In Kyber the matrix $A$ has special structure. Specifically, in Kyber512 it is of the form
$$\begin{pmatrix}N_{1,1}&N_{1,2}\\ N_{2,1}&N_{2,2}\end{pmatrix}$$
in Kyber768 it is of the form
$$\begin{pmatrix}N_{1,1}&N_{1,2}&N_{1,3}\\ N_{2,1}&N_{2,2}&N_{2,3}\\ N_{3,1}&N_{3,2}&N_{3,3}\end{pmatrix}$$
and in Kyber1024 it is of the form
$$\begin{pmatrix}N_{1,1}&N_{1,2}&N_{1,3}&N_{1,4}\\
N_{2,1}&N_{2,2}&N_{2,3}&N_{2,4}\\ N_{3,1}&N_{3,2}&N_{3,3}&N_{3,4}\\ N_{4,1}&N_{4,2}&N_{4,3}&N_{4,4}\end{pmatrix}$$
where each $N_{i,j}$ is a negacirculant matrix of the form
$$\begin{pmatrix} c_0 & c_1 & c_2&\ldots & c_{511}\\
-c_{511} & c_0 & c_1 &\ldots & c_{510}\\
-c_{510} & -c_{511} & c_0 &\ldots & c_{509}\\
\vdots & & &\ddots &\vdots\\
-c_1 &-c_2&-c_3&\ldots& c_0\end{pmatrix}.$$
The special form of this matrix means that the matrix multiplication
$$\begin{pmatrix} c_0 & c_1 & c_2&\ldots & c_{255}\\
-c_{255} & c_0 & c_1 &\ldots & c_{254}\\
-c_{254} & -c_{255} & c_0 &\ldots & c_{253}\\
\vdots & & &\ddots &\vdots\\
-c_1 &-c_2&-c_3&\ldots& c_0\end{pmatrix}\begin{pmatrix} \ell_{255}\\ \ell_{254}\\ \vdots\\ \ell_0\end{pmatrix}=\begin{pmatrix} r_{255}\\ r_{254}\\ \vdots\\ r_0\end{pmatrix}.$$
Is consistent with the multiplication $(c_0+c_1X+\cdots c_{255}X^{255})(\ell_0+\ell_1X+\cdots+\ell_{255}X^{255})=r_0+r_1X+\cdots+r_{255}X^{255}$ when the multiplication is performed modulo $X^{256}+1$.
This means that in Kyber512, the expression $A\mathbf s+\mathbf e$ can equally be thought to represent the following matrix equation over the ring $\mathbb Z[X]/\langle q, X^{256}+1\rangle$
$$\begin{pmatrix} n_{1,1}(X) & n_{1,2}(X)\\ n_{2,1}(X) & n_{2,2}(X)\end{pmatrix}\begin{pmatrix}s_1(X)\\ s_2(X)\end{pmatrix}+\begin{pmatrix}e_1(X)\\ e_2(X)\end{pmatrix}$$
(with similar expressions for Kyber768 and Kyber1024).

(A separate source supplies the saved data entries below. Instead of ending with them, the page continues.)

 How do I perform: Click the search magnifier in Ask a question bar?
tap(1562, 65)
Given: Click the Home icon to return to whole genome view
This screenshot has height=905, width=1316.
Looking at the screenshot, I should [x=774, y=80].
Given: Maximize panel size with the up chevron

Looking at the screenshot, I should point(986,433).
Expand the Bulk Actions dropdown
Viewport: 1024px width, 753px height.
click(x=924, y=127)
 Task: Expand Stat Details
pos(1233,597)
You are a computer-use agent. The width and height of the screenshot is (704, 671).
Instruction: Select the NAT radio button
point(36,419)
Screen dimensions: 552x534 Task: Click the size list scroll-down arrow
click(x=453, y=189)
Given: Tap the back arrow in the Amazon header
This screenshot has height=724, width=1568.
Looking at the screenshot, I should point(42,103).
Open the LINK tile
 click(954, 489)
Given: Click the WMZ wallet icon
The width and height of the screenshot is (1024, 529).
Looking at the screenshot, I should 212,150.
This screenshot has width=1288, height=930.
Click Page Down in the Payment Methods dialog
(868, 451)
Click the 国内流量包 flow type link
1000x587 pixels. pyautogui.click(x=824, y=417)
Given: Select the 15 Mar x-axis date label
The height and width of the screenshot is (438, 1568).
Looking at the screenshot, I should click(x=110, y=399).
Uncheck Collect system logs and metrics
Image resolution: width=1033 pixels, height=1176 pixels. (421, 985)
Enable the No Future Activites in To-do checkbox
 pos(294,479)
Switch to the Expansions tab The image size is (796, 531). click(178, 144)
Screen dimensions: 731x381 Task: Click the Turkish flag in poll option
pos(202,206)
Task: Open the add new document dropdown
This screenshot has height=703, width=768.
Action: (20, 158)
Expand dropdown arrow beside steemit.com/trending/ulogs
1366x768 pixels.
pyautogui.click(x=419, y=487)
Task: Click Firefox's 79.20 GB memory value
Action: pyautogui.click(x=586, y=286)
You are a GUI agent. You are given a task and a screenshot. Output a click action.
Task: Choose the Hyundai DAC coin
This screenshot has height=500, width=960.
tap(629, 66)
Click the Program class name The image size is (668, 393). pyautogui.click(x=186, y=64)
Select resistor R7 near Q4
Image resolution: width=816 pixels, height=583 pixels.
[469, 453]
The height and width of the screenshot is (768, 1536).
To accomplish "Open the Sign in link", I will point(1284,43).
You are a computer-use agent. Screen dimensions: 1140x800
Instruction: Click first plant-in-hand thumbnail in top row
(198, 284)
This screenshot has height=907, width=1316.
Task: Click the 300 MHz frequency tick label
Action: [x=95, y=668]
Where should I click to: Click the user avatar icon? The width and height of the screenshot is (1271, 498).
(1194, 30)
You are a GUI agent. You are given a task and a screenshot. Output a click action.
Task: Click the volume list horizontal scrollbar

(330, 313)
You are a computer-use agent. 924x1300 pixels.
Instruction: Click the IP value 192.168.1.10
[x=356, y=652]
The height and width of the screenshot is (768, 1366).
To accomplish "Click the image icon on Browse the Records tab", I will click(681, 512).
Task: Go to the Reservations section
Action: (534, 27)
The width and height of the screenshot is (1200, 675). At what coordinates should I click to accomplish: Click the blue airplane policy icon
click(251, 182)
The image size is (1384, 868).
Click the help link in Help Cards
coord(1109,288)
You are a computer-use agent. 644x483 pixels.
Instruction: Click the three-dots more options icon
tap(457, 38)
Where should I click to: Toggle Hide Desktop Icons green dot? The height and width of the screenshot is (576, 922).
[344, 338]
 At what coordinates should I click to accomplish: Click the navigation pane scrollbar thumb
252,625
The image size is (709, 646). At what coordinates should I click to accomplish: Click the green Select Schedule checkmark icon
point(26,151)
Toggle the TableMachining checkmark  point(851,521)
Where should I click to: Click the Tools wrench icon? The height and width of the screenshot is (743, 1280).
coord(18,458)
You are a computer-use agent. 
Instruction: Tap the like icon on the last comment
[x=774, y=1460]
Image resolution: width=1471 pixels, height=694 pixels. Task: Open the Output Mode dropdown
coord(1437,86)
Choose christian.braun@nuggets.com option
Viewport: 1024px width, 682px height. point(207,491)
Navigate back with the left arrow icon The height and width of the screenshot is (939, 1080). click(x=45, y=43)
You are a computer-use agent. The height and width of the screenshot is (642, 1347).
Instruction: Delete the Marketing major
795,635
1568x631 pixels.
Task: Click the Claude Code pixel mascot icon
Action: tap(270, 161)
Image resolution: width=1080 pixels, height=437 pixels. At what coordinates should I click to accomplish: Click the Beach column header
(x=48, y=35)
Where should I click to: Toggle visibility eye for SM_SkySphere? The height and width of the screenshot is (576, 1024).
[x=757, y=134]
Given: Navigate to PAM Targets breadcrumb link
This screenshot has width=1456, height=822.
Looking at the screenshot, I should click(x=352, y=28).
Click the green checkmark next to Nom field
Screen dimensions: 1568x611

This is a module learning with errors problem with 2 samples (respectively 3 and 4 in the cases of Kyber768 and Kyber1024). We believe that the components of the answer vector are statistically indistinguishable from uniform elements of our ring.
To "brute force" a solution one would try all possible values of $s_1(X)$ and $s_2(X)$ to see if when multiplied by $A$ they producer an answer close to the public key. In Kyber512 the coefficients of the $s_i(X)$ are all from the range $-3,-2,-1,0,1,2,3$ which gives $7^{512}$ possibilities for the private key. Breaking Kyber512 is "only" meant to be as hard as brute-forcing a 128-bit key for which there are $2^{128}$ possibilities. Even if we are intelligent about our exhaust, the key space is much larger than that permitted by the security requirements.